You may have discovered that if you have a file or folder name that is too long for the current column (in column view) or name column (in list view), hovering the cursor over the file or folder name for a couple seconds brings up a floating text box with the full text of the name. What you may not know is that if you press the option key and move the mouse cursor over such a lengthy name, the text box will appear immediately.

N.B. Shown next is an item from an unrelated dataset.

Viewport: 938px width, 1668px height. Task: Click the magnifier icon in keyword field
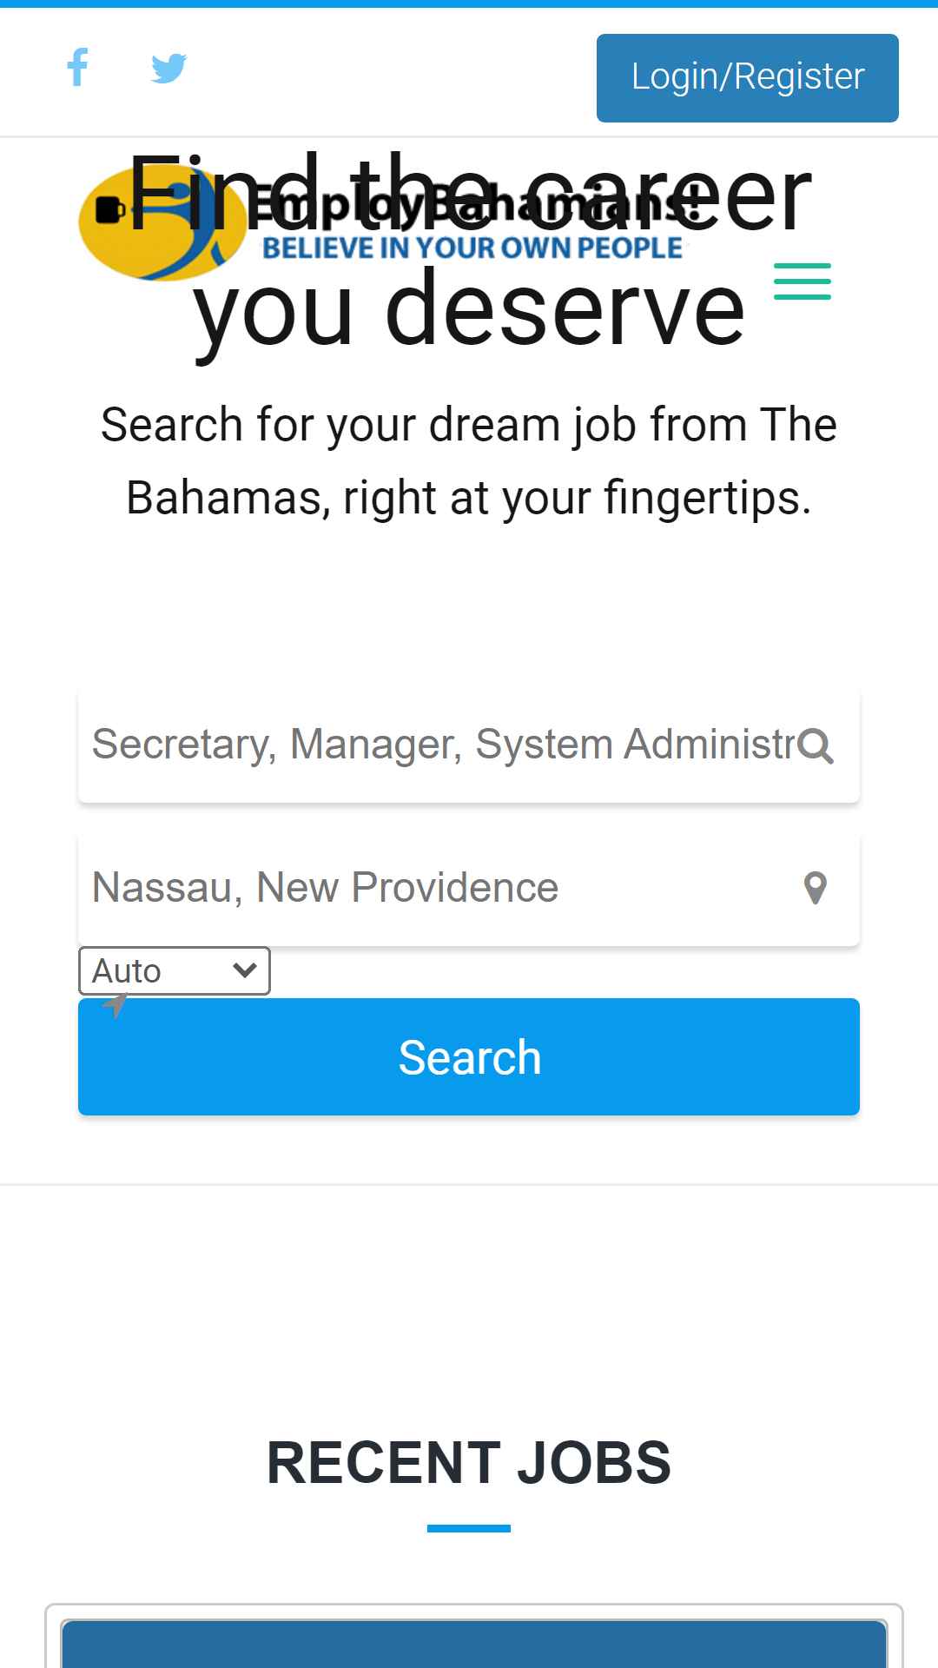point(816,746)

Scroll with a Hand (Drag Those Windows)

You know that if a Finder window isn't big enough to show all items at once, you can use the scroll bars to move up, down, left, and right within the window. Here's a better way for list and icon views: if you hold down command+option and click in an empty area of the window, the cursor turns into a hand that "grabs" the window background. You can then drag the window's contents up, down, left, and right. If you need to do a lot of window scrolling, this method is often much easier (and easier on your own hand) than using the scroll arrows.

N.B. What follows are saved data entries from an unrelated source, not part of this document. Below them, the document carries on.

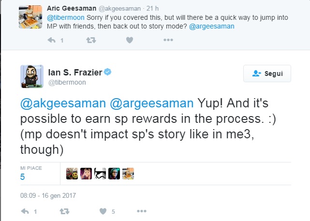Open the first liker's avatar
The height and width of the screenshot is (221, 310).
[x=72, y=174]
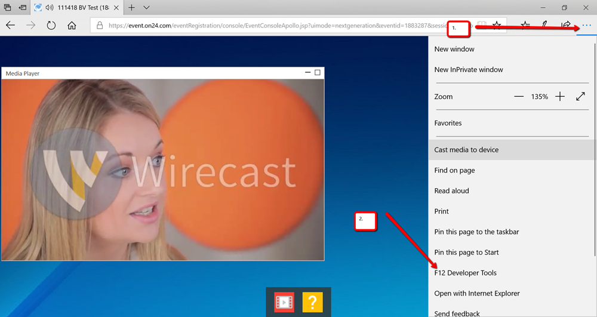Open the Share this page icon
This screenshot has width=597, height=317.
pyautogui.click(x=566, y=26)
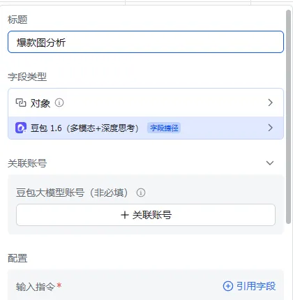Click the 豆包 1.6 model logo icon
This screenshot has height=300, width=293.
(x=21, y=128)
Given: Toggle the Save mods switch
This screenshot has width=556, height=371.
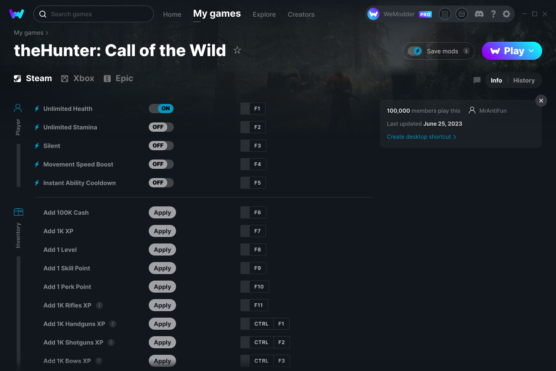Looking at the screenshot, I should tap(415, 51).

Take Advantage of the Title Bar Icon

At the top of every Finder window (and every document window in any application, for that matter) you can see the name of the window or document. In addition, just to the left of the window name is a small icon. Although it might appear that this icon exists mainly as a visual aid to help you discern the window type—and that's quite a useful feature, especially when you have a number of windows open in different applications and the Finder—it also has another use, and that is as a proxy for the Finder icon.

What I mean by "proxy" is that anything you can do with a document icon or folder icon in the Finder, you can do with the title bar icon. To select it, click on it and hold the mouse button for a second (if you don't hold for a second, you won't be able to select it). You can then drag the icon to the desktop, to a folder, or to another volume. Wherever you place it, it will be moved or copied, or an alias to the file will be created. Unfortunately, exactly what happens isn't consistent, as different developers have decided to do different things by default. However, you can discern what will happen by the visual cues OS X provides: a standard cursor arrow means the file will be moved; an arrow with a green plus sign (+) means the file will be copied; and a curved arrow cursor means an alias will be created. In addition, just like in the Finder, you can modify the default behavior by pressing option or command+option while dragging the icon. I use the "make alias" option frequently to create an alias on the Desktop of a document I'm working on. (You can also take advantage of spring-loaded folders, which I talk about shortly, to place the file or an alias to it several levels deep in a folder hierarchy).

In addition to moving or aliasing to a file, if you drag the title bar icon to another application, it will be opened in that application, if possible (although this isn't recommended, as working on a document in two different applications is asking for trouble). If a document has unsaved changes, you won't be able to select the title bar icon—you wouldn't want to move a document with unsaved changes, or open it in another application. In order to take advantage of the title bar icon functionality, save any changes first.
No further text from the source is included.